◆ Activity: Wherever a line of the data contains "Select", copy that line.

◆ Record excerpts:
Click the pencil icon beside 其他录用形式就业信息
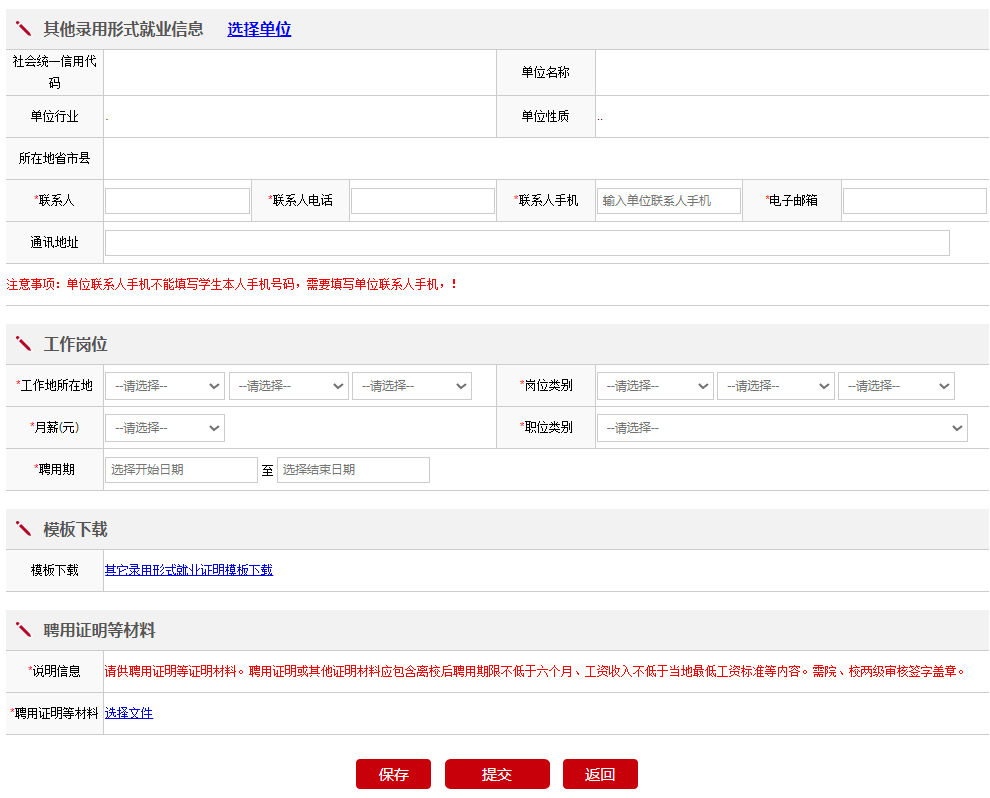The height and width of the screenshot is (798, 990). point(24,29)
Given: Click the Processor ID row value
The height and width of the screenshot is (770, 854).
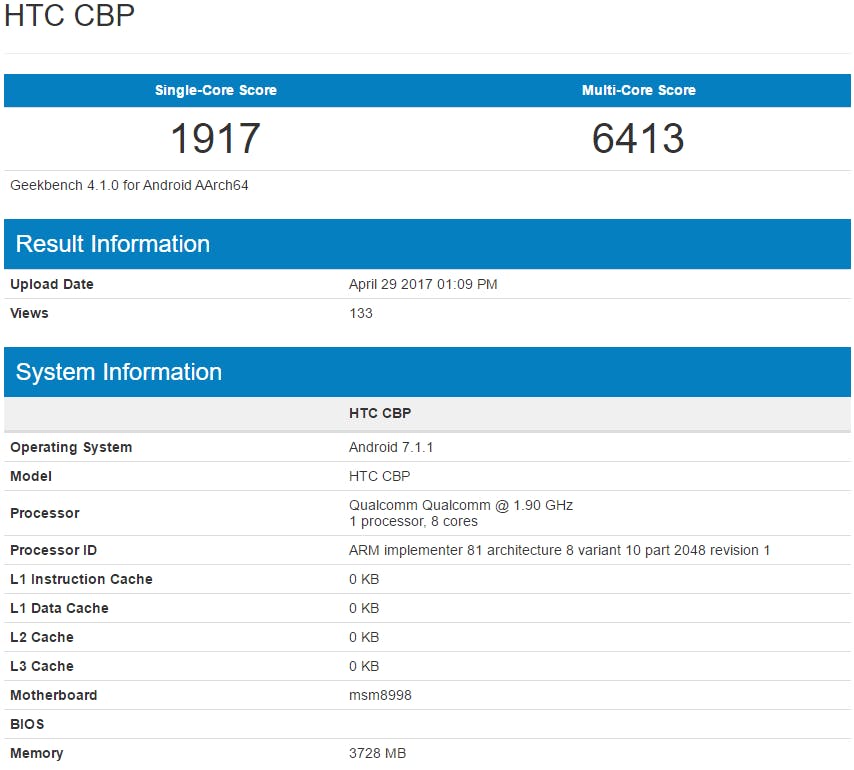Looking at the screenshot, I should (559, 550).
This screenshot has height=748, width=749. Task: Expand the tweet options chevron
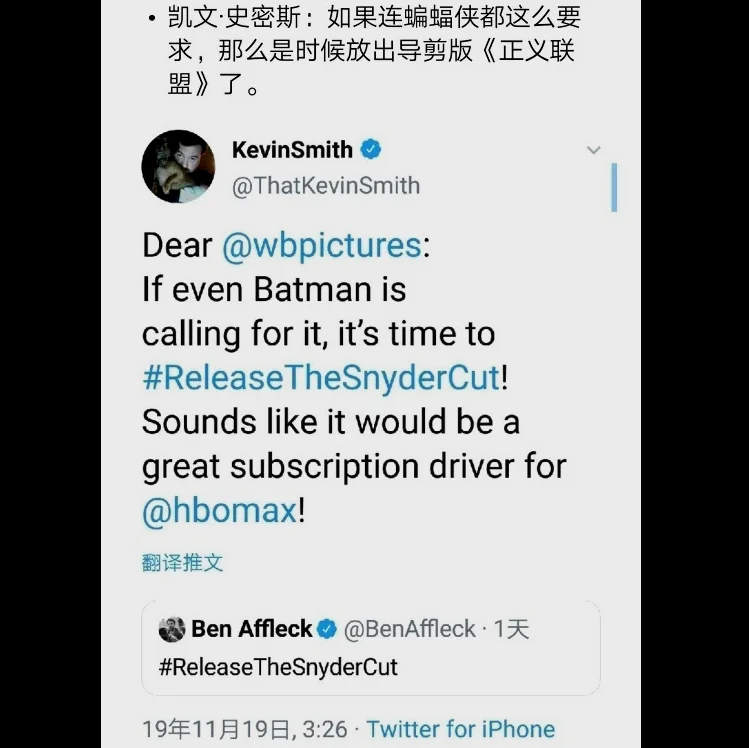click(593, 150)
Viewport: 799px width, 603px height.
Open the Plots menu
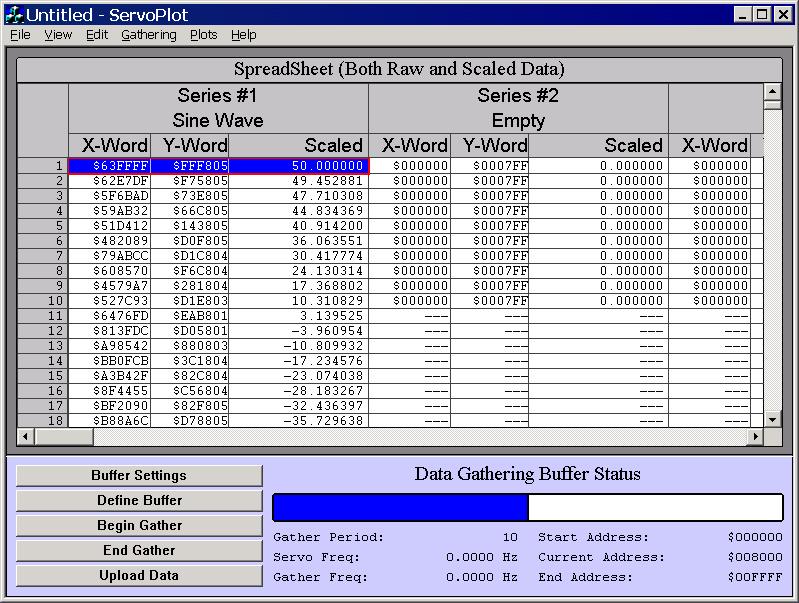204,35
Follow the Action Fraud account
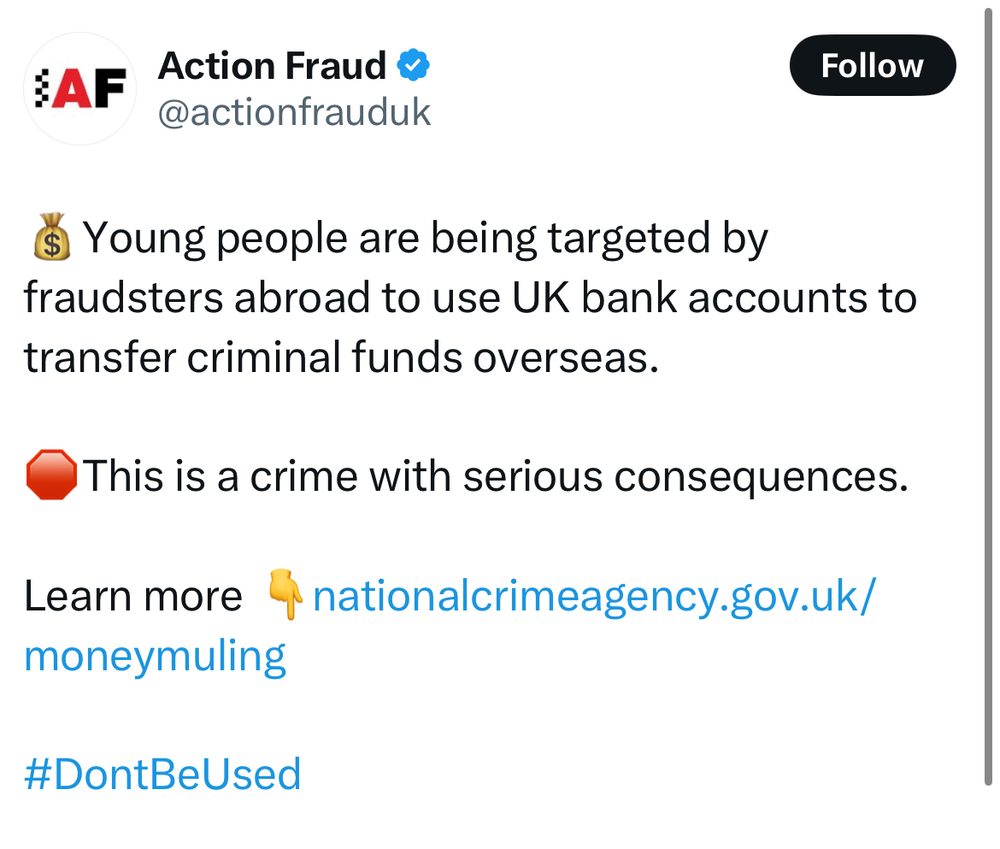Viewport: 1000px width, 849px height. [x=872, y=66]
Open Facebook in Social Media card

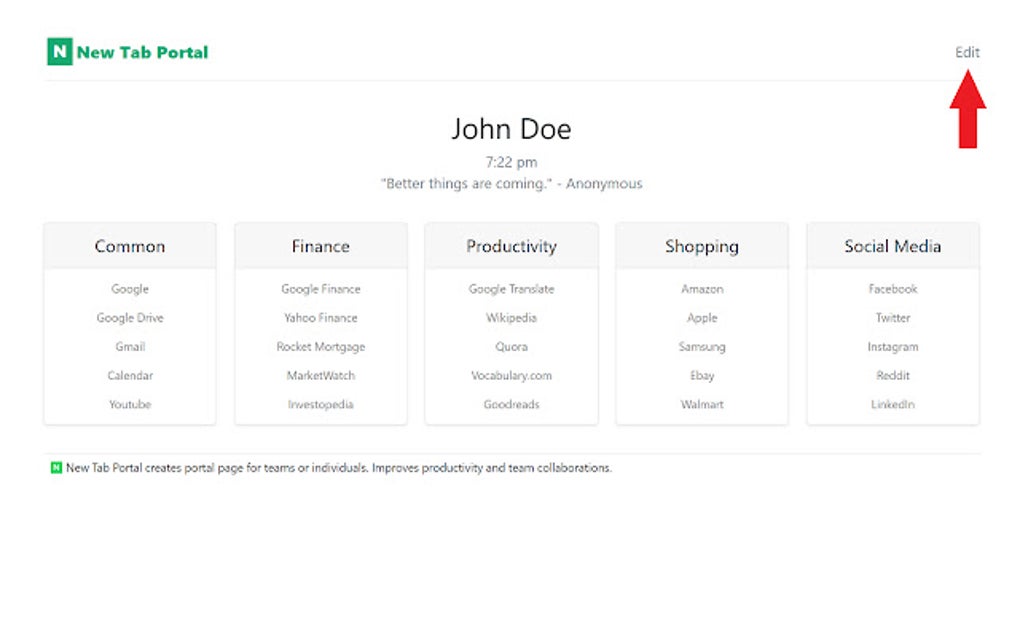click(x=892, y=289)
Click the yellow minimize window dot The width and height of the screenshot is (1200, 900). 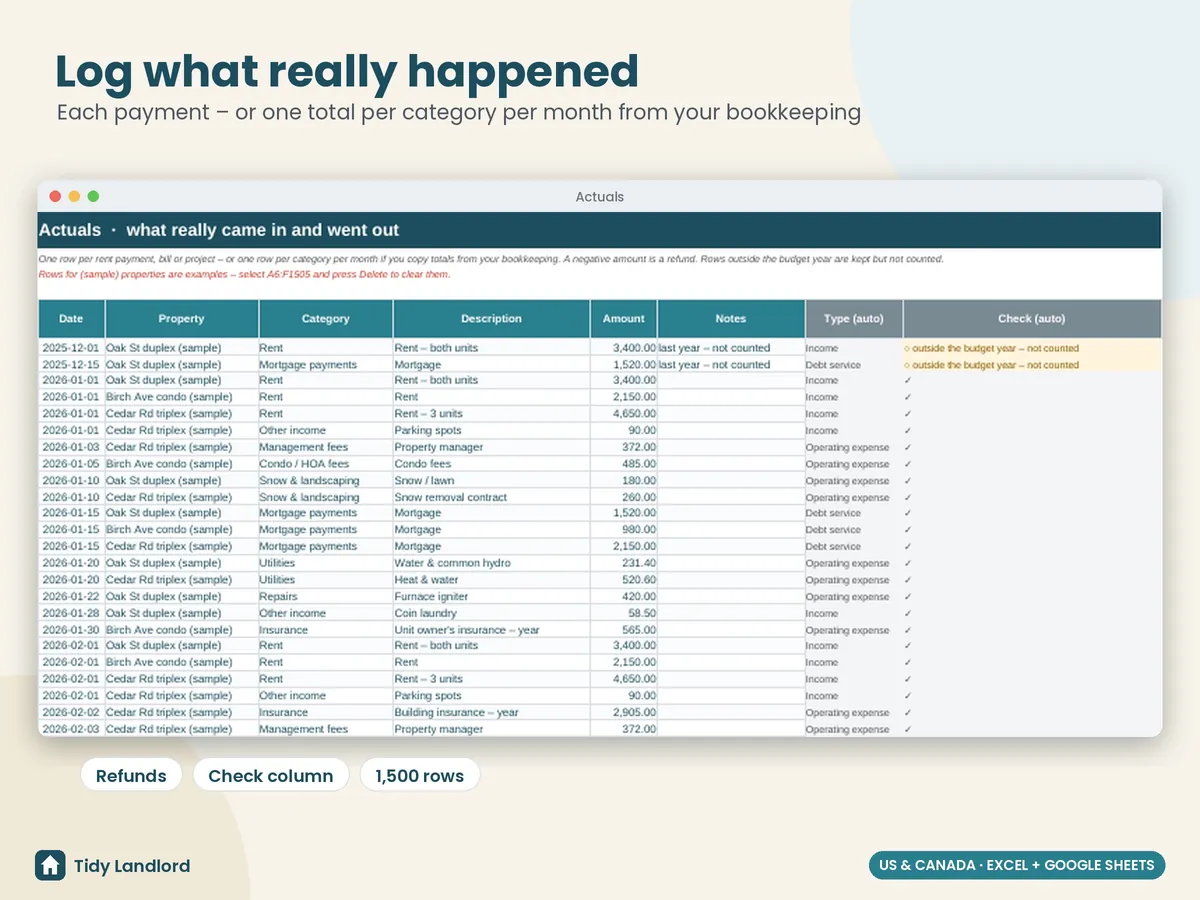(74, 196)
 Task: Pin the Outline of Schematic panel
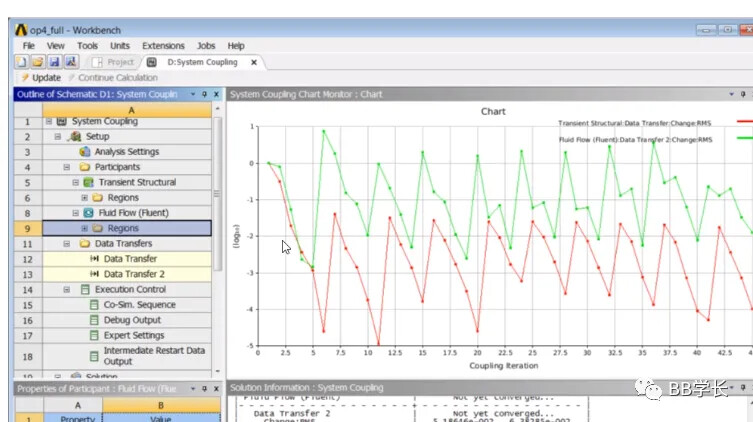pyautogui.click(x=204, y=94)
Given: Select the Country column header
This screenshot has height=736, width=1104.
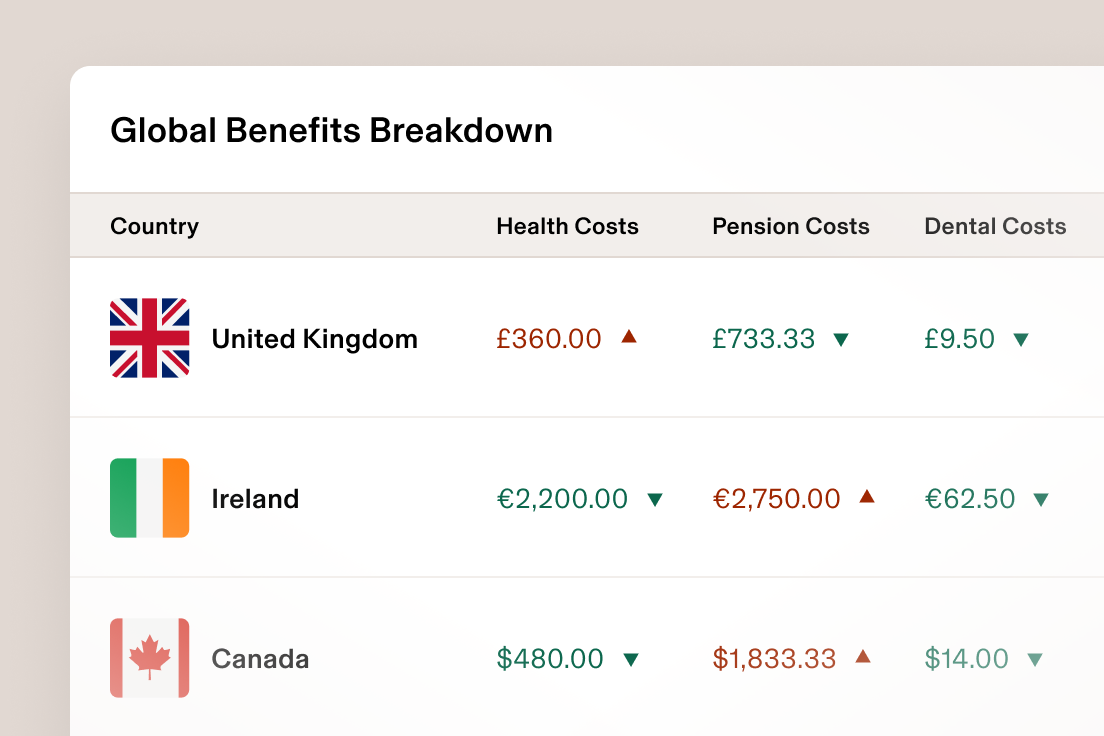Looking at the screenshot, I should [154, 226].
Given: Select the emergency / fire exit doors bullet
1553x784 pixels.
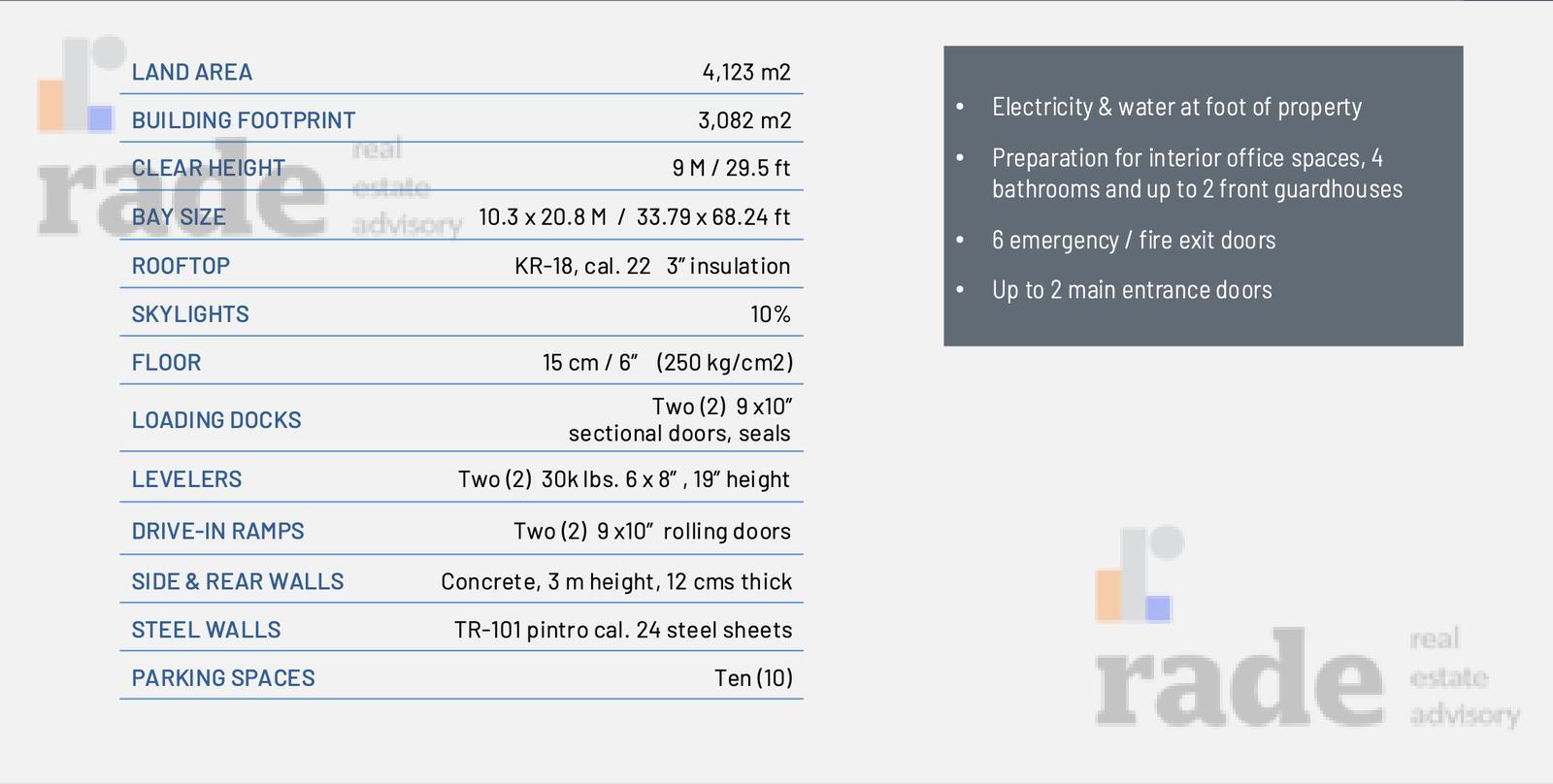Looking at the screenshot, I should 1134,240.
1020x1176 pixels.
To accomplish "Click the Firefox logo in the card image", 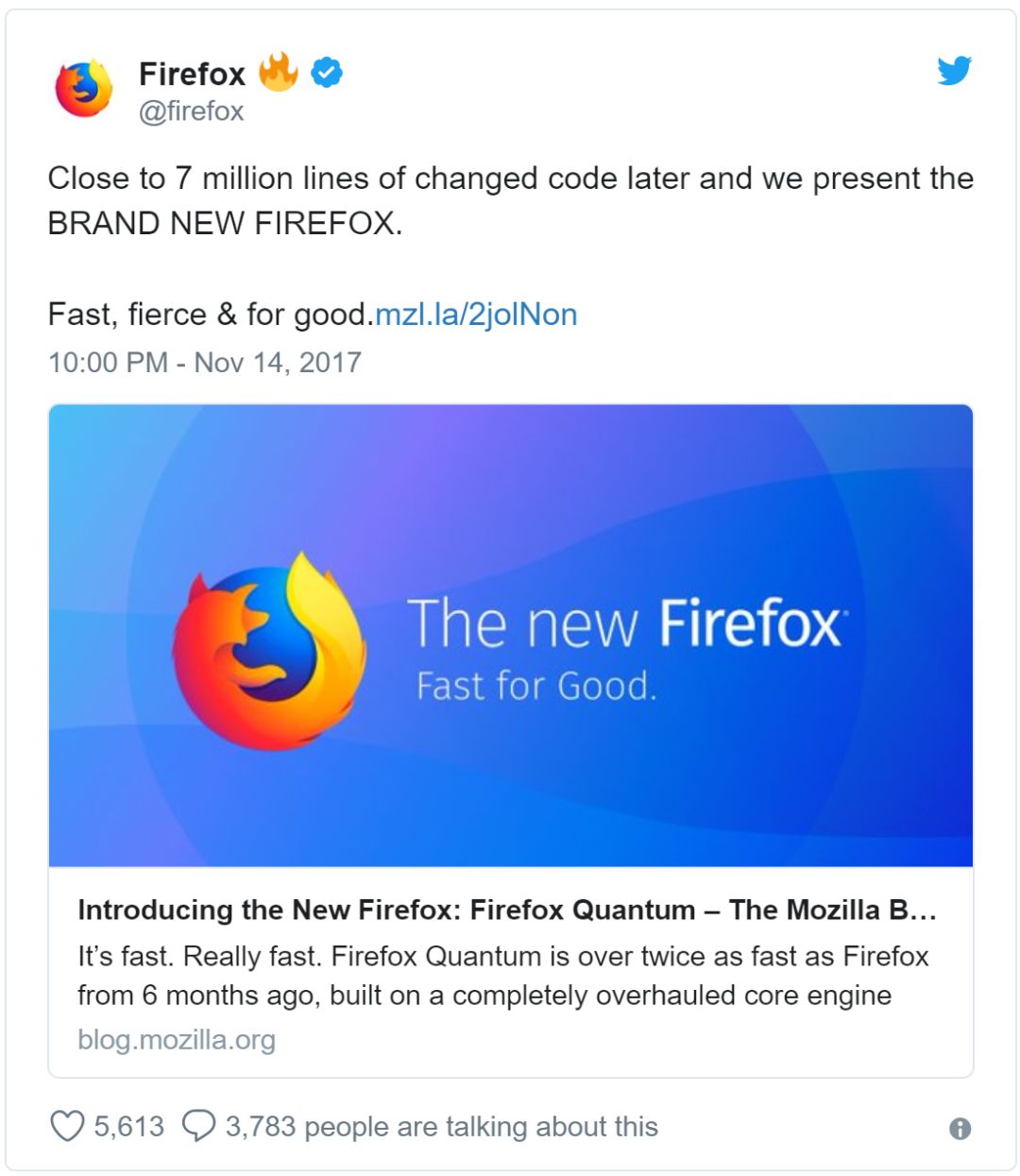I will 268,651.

◆ Your solution:
Given: Select the Country column header
Given: Select the emergency / fire exit doors bullet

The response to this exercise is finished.